October 12, 2012

News Story

Hello, everyone!  My deepest apologies for my neglect of this blog... Something exciting has happened to me, and that is called COLLEGE - a topic about which I will  write at a later date...

McDonald's posting nutrition facts on menu

McDonald’s, one of the largest fast food chains in the United States, will now be posting the amount of calories that menu items contain, both on the dining room menus, and on drive-thru windows.  McDonald’s leadership made these significant changes in order to aid customers in choosing a nutritional diet, according to Jan Fields, President of McDonald’s USA.

Customers will now be able to recognize the amount of calories in the food they order, such as the:

  • Cheeseburger (300 calories)
  • McChicken (360 calories)
  • 10-piece Chicken NcNuggets (470 calories)
  • Large Hot Chocolate (460 calories)

“At McDonald’s, we recognize costumers want to know more about the nutrition content of the food and beverages they order,” said Fields. “As a company that has provided nutrition information for more than 30 years, we are pleased to add to the ways we make nutrition information available to our customers and employees.”  

As another first for the McDonald’s corporation, it issued a nutrition progress report, introducing new additions to the existing menu that will include the food groups being encouraged by the Dietary Guidelines for Americans published by the United States Department of Agriculture.  

“McDonald’s initiatives to provide Apple Slices and a fat-free milk option in the Happy Meals are aligned with the Dietary Guidelines for Americans, 2010, as is the goal to reduce sodium, added sugars, and saturated fats in foods,” said Judith Rodriguez, PhD, RD, LD/N, FADA, Chairperson and Professor, Department of Nutrition and Dietetics, Brooks College of Health.

“I see that a lot of the moms are looking at it,” said Glenn Kikuchi, owner of 10 McDonald’s restaurants in Maryland, “but also, curiously enough, the teenagers are looking at it, too.”

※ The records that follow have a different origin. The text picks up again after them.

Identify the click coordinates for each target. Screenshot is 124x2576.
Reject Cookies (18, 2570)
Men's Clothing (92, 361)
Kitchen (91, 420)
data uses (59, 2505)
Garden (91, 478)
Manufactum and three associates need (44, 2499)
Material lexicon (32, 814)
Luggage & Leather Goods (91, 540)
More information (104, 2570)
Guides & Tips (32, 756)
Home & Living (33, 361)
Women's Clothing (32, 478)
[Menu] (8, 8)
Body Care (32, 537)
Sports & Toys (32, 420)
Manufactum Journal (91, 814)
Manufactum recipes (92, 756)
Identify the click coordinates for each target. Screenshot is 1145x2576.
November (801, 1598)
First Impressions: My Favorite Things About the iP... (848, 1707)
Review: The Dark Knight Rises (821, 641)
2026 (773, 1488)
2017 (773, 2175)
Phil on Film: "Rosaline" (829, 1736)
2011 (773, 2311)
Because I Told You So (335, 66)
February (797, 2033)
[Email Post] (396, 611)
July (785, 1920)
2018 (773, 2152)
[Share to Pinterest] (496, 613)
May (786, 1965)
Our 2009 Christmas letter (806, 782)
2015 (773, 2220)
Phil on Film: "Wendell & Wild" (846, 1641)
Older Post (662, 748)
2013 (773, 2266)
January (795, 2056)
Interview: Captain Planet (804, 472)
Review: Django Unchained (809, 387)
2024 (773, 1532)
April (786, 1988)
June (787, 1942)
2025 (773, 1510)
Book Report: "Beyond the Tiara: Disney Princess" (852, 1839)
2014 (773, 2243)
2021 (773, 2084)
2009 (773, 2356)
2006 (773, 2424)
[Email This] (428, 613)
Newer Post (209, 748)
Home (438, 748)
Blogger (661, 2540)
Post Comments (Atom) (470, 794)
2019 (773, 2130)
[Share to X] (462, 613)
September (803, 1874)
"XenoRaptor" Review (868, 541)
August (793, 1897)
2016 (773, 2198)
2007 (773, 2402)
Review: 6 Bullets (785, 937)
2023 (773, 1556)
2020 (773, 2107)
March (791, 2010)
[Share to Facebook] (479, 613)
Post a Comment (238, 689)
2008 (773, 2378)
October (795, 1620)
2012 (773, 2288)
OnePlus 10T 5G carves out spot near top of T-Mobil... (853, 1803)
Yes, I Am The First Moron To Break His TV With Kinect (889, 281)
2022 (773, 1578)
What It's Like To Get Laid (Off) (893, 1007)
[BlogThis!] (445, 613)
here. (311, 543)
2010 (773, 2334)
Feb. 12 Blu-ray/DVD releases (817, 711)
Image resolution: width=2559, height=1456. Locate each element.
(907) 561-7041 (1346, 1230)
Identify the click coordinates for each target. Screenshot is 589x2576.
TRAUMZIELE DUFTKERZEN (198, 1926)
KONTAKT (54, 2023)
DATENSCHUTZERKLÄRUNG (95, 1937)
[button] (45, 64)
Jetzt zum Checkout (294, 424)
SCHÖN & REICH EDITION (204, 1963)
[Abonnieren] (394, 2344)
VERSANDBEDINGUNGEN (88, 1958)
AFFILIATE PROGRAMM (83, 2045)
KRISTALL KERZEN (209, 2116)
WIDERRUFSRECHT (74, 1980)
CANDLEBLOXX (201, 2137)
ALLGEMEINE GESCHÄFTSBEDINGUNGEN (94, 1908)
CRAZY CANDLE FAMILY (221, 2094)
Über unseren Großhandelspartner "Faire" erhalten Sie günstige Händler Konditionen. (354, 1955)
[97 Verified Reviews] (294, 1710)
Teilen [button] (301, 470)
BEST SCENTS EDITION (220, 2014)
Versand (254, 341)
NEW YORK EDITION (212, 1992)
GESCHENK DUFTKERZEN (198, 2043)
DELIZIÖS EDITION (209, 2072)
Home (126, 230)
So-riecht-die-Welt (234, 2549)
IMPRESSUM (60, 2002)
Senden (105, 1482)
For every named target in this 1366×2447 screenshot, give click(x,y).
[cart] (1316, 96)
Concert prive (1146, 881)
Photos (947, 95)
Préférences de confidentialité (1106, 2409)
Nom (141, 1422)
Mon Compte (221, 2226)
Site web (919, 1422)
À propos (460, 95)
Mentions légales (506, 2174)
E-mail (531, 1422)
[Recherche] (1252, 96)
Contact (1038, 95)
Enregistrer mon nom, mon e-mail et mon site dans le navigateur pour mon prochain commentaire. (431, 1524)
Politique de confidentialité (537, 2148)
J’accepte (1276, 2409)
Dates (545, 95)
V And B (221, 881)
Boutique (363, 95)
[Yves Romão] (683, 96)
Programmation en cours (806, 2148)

Some of the more coastal regions, such as California and Vermont, will not be able to recognize these changes, because laws have already required restaurants to post the nutritional facts of menu items.  Panera and Au Bon Pain have done this of its own accord, and studies have shown the impact on customers’ choices when eating out.  “We think it’s an important ingredient in respecting our customers and treating them as intelligent people who can make smart choices for themselves.”